# Purposely hurtful behaviour?



## tobio (Nov 30, 2010)

A while ago, before hubz's EA, I was upset at his handling of me being affectionate. I would go to kiss him, hug him etc, and he would often back away, sometimes he would actually hold me away at arm's length with his hands on my shoulders, saying, "what are you doing?"

It was really hurtful. I don't know if he ever really took it seriously - it was hard to tell. He said a few times he was just joking, but tbh it never looked or sounded like he was joking and he never said that at the time.

His main explanation was that he just isn't "like that" ie an affectionate person. When in truth he was like that a lot and somewhere he just stopped.

I explained many times how much that behaviour upset me. Particularly after his EA when he happily wrapped his arms around the woman in question when she asked for a hug. Me? For him to do that with me was laughable.

He was better for a while. The other day though... I went to give him a hug. He just stood there. Asked the immortal question... "What are you doing?"

I pulled away. I thought, no, he knows how much that hurts me. So I brushed it off, and said, "this," and hugged him again. And out came the same question, "what are you doing?" I just walked away. He shouted after me, "come here, come here," and beckoned me over.

I went over and went to hug him. It was like hugging a statue. He was like, you may hug me now, and I was like WTF???

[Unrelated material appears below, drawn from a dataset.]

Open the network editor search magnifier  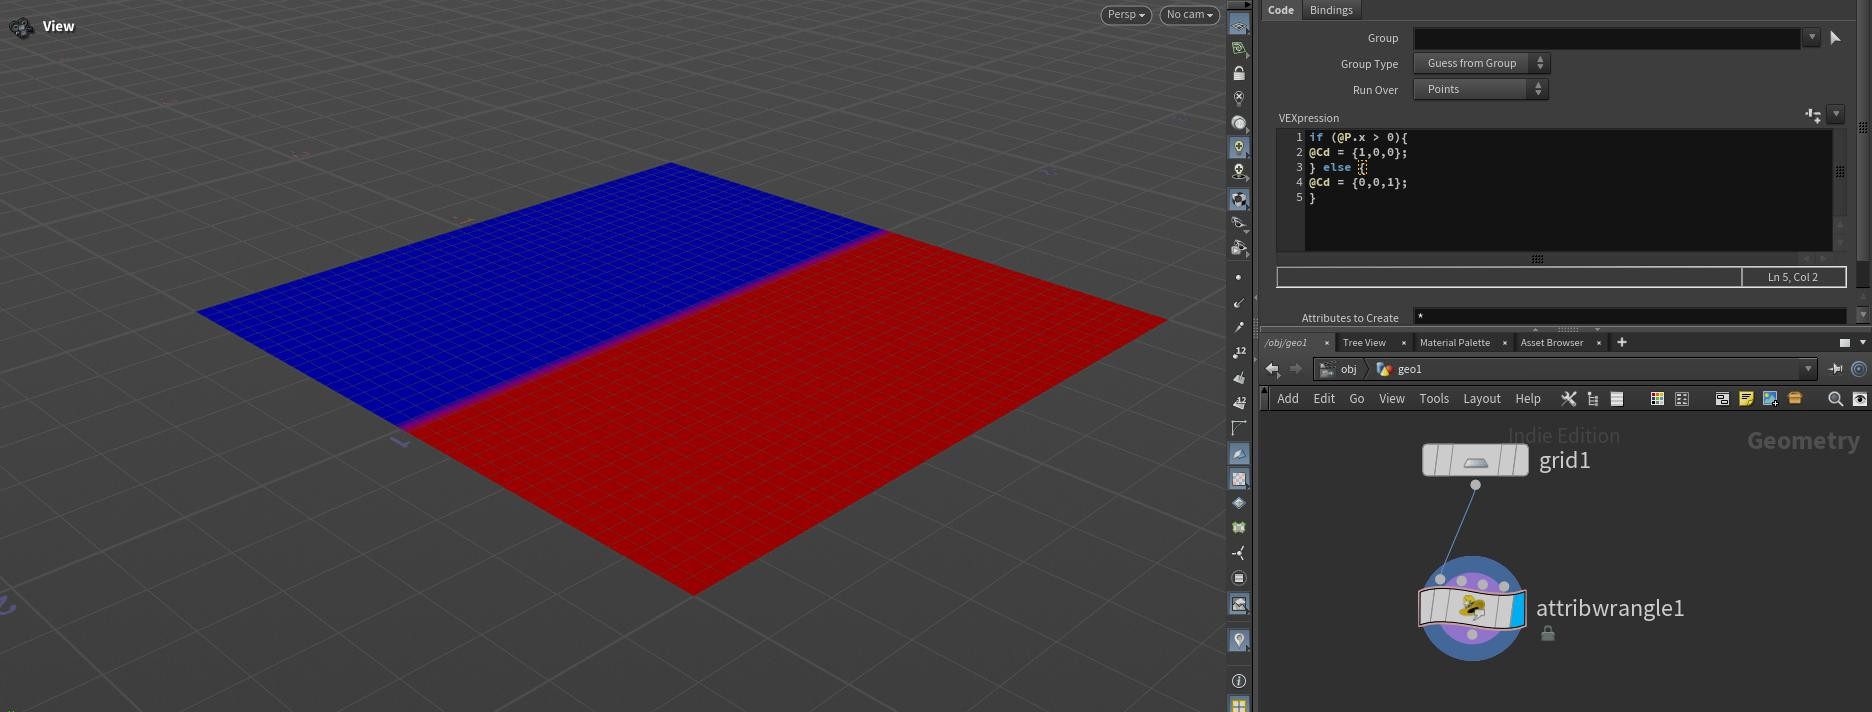point(1835,399)
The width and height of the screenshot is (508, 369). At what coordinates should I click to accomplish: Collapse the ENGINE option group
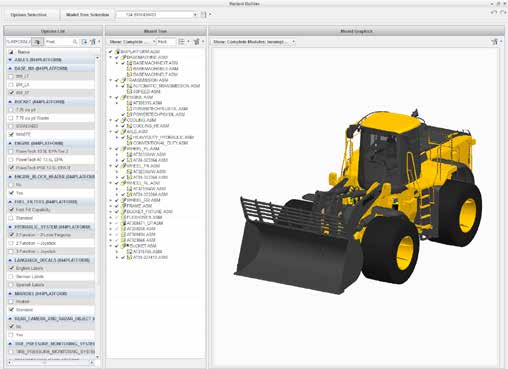(10, 143)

I've been turning this over in my head. Thinking - okay, either it's one of three things. He's got a really bad taste in jokes. Or he just "forgot" that that is really upsetting to me. Or even lastly, that he said it deliberately to hurt me.

My instinct tells me to do it back to him because clearly no amount of explaining how hurtful that behaviour is, actually motivates him to stop doing it.

What do I do?


----------



## Maneo (Dec 4, 2012)

sounds like you and he need to have open, honest talk about your relationship, perhaps have that talk with the mediation of a professional counselor. could be other reasons than the three you listed as in, he just doesn't care.


----------



## tobio (Nov 30, 2010)

Well yes there is that option. Not looking forward to another talk about feelings tbh.
_Posted via Mobile Device_


----------



## Anabel (Dec 21, 2012)

Some people do seem to feel overwhelmed with too much hugging and kissing if they are stressed out or in a bad mood. There are those who especially don't like it if you've had an argument recently and there's something not quite resolved yet. It doesn't seem appropriate to them unless everyone's happy. (I'm like that at times and don't intend it to be purposefully hurtful. ) There may be something else going on, but you could try giving him space when you get a "back off" vibe or just stop giving him all the affection for a while. If he suddenly becomes more attentive, he's probably telling you the truth and just needs a bit more room to breathe. People are honestly different that way.


----------



## heavensangel (Feb 12, 2012)

My instinct tells me to do it back to him because clearly no amount of explaining how hurtful that behaviour is, actually motivates him to stop doing it. 

If he truly doesn't care, this won't do you any good. Sorry, I haven't read your whole story; have you two attended MC for the EA? If not, I would do so if for nothing else than to help him understand how much his rejection of you hurts. Judging by his reaction, it doesn't sound like he takes your feelings seriously. Hearing what he needs to do different from an objective third party might make more of an impact on him.


----------



## tobio (Nov 30, 2010)

We have done counselling. I have worked through the feelings from the EA. It's more the longer after-effects that rear their ugly heads from time to time.

Like that hug thing is a real trigger for me. We talked about it in counselling, and have done since. Hiz reasoning is consistently that a) he isn't an affectionate person, and b) he was just joking.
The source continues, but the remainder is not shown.